The Mocker and the Word
The frightening thing about who I was when I fit so nicely in the place of the Mocker or Scoffer was that I did not think I needed the Word. I knew enough to get by. I had gone to church, and I knew who God was. I was the guy James spoke to in his letter.
James 2:19 (ESV)
19 You believe that God is one; you do well. Even the demons believe—and shudder!
The only thing is that I was not smart enough to shudder. I was filled with pride that I did not even understand because I had spent no time in the Word.
Had I been in the Word I would have known how futile pride is. I would have known Proverbs 8
Proverbs 8:13 (ESV)
13 The fear of the Lord is hatred of evil.
Pride and arrogance and the way of evil
and perverted speech I hate.
But those things eluded me because I knew God and had no time for His Word. He was my emergency device, not my Lord. He was there to get me out of a tight spot.
The Gullible Fool
The Fool the Keller covered on the 9th was the gullible fool. The Hebrew word meant Simple or Gullible. If you are this kind of fool, you believe anything. I never really thought of myself as gullible, but you know as I thought about it this morning there were times when I experimented with religions. Sort of like Paul said in Ephesians.
Ephesians 4:14 (ESV)
14 so that we may no longer be children, tossed to and fro by the waves and carried about by every wind of doctrine, by human cunning, by craftiness in deceitful schemes.
My parents will attest to that. In my youth I was crazy, and I did get wrapped up in some crazy religions. But until I thought about it this morning I had not considered having a weakness here in being simple or gullible, but I did.
The main Hebrew word used for fools in proverbs according to Keller means to be obstinate. This fool was unable to gain sufficient knowledge to be corrected because he was wise in his own eyes. He isn’t open to new ideas. I cannot help but see pride at work here too. A closed mind is so easy to lock down. We get so busy in a discussion (or argument) planning what to say next we do not hear the other persons response. We hear only enough to jumble it up to match our preconception.
This was hard for me. I would argue to win in any situation. Now I realize that nobody wins in those situations… nobody. The only difference between that kind of a debate and a fist fight is that there are no visible cuts or bruises.
Our example is Christ Jesus.
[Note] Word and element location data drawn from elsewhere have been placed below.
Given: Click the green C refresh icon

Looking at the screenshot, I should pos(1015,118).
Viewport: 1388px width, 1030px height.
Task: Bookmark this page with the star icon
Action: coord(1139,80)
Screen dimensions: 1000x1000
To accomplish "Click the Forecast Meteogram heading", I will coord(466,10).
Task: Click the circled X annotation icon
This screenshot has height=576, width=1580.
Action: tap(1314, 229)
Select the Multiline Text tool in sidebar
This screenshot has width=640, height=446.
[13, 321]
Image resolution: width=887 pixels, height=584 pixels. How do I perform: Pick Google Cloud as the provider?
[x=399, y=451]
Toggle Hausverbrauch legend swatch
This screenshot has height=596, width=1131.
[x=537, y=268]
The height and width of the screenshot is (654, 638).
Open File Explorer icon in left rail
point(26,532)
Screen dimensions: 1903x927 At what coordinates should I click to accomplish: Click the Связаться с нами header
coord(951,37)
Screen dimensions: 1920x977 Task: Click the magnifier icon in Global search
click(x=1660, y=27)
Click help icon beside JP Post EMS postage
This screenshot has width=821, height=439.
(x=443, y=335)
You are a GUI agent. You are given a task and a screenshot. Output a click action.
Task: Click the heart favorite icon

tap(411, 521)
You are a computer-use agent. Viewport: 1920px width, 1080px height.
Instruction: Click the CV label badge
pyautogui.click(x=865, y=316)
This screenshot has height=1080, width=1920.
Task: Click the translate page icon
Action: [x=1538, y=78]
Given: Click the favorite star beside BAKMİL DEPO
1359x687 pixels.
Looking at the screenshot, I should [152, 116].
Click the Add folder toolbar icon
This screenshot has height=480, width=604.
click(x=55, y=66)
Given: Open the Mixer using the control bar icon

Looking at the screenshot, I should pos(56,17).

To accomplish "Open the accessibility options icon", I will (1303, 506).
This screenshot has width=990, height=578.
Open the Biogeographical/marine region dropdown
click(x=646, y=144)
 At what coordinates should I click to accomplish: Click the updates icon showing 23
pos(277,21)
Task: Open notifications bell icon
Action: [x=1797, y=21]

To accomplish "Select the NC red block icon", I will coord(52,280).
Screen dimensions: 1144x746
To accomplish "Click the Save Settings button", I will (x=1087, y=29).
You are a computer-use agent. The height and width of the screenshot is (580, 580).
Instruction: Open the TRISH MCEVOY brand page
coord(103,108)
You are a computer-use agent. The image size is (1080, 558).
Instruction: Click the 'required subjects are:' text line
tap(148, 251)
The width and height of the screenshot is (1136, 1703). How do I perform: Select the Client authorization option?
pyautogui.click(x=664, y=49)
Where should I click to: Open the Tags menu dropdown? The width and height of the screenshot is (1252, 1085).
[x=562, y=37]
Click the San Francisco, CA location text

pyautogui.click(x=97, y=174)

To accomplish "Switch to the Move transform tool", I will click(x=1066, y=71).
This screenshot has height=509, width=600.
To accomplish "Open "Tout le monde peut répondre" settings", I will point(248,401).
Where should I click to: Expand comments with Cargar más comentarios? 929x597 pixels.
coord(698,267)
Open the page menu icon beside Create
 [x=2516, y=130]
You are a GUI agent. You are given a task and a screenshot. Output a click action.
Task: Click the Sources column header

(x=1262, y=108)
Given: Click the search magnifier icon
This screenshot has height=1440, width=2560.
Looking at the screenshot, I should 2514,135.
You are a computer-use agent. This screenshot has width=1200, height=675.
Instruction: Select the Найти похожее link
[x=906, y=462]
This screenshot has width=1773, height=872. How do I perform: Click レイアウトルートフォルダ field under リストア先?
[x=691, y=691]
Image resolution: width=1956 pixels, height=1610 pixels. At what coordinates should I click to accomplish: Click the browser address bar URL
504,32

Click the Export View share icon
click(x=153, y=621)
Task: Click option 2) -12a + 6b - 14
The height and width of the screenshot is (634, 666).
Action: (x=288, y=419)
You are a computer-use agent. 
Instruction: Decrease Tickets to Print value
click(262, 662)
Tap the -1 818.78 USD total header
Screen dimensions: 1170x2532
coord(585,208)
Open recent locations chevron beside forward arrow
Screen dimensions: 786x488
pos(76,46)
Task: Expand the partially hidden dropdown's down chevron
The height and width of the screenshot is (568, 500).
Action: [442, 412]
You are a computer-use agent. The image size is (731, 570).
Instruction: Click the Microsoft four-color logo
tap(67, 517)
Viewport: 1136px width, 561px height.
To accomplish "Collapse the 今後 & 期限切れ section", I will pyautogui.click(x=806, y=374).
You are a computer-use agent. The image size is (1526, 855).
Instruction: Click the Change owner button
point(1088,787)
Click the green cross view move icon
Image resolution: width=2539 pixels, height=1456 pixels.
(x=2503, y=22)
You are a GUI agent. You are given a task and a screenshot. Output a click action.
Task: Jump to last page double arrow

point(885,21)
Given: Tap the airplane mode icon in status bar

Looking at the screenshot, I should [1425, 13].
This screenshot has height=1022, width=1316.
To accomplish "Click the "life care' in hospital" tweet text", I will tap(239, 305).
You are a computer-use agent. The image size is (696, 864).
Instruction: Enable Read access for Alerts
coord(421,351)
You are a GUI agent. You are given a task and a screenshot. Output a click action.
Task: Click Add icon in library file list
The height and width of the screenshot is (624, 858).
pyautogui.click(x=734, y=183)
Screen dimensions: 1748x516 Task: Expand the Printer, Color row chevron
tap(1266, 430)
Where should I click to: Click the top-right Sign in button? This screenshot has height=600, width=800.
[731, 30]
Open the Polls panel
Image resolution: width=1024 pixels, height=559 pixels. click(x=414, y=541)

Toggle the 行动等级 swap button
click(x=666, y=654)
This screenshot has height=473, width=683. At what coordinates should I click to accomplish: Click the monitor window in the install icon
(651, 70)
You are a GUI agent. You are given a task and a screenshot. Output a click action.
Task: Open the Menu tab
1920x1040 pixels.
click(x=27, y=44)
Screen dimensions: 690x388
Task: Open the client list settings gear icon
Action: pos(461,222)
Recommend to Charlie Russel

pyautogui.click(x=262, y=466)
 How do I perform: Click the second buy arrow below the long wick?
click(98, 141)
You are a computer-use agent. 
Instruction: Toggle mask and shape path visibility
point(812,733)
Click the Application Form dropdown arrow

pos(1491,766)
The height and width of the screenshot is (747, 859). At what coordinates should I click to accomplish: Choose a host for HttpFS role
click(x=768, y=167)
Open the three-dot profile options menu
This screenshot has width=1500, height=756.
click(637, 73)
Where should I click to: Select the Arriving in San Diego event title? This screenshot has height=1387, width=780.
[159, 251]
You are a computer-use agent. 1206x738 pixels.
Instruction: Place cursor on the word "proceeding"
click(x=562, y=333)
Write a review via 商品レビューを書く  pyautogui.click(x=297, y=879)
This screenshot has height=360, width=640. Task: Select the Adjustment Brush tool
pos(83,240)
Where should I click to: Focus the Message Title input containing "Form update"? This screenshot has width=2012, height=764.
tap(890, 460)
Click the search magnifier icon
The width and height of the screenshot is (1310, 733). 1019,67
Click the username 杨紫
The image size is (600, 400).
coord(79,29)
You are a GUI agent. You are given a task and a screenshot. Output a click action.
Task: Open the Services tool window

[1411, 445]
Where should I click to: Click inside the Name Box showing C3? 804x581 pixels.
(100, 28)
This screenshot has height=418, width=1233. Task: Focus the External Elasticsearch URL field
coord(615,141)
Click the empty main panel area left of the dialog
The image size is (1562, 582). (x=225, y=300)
We stand on the Word of God and let the Holy Spirit guide us in love. I like what Paul told the Ephesians.
Ephesians 4:1-3 (ESV)
1 I therefore, a prisoner for the Lord, urge you to walk in a manner worthy of the calling to which you have been called, 2 with all humility and gentleness, with patience, bearing with one another in love, 3 eager to maintain the unity of the Spirit in the bond of peace.
As I reflect on all of this that I studied and read this morning, I am overwhelmed with thankfulness for God’s Word and His Holy Spirit that guides me to a better understanding of His Word. I know that without daily study and prayer it would be like going without food or water. How do I know? January 7 in Keller’s book covered Proverbs 1:22 as well, but I had read it Saturday and forgot that quickly.
I must be in prayer and the Word every day as much as I must drink water every day.
Father, I pray that I will stay focused on Your Word and Prayer. I pray that you will strengthen me that I do not fall into distractions of this world and return to my old ways but hold fast to you in all that I do. In Jesus name, I pray. Amen!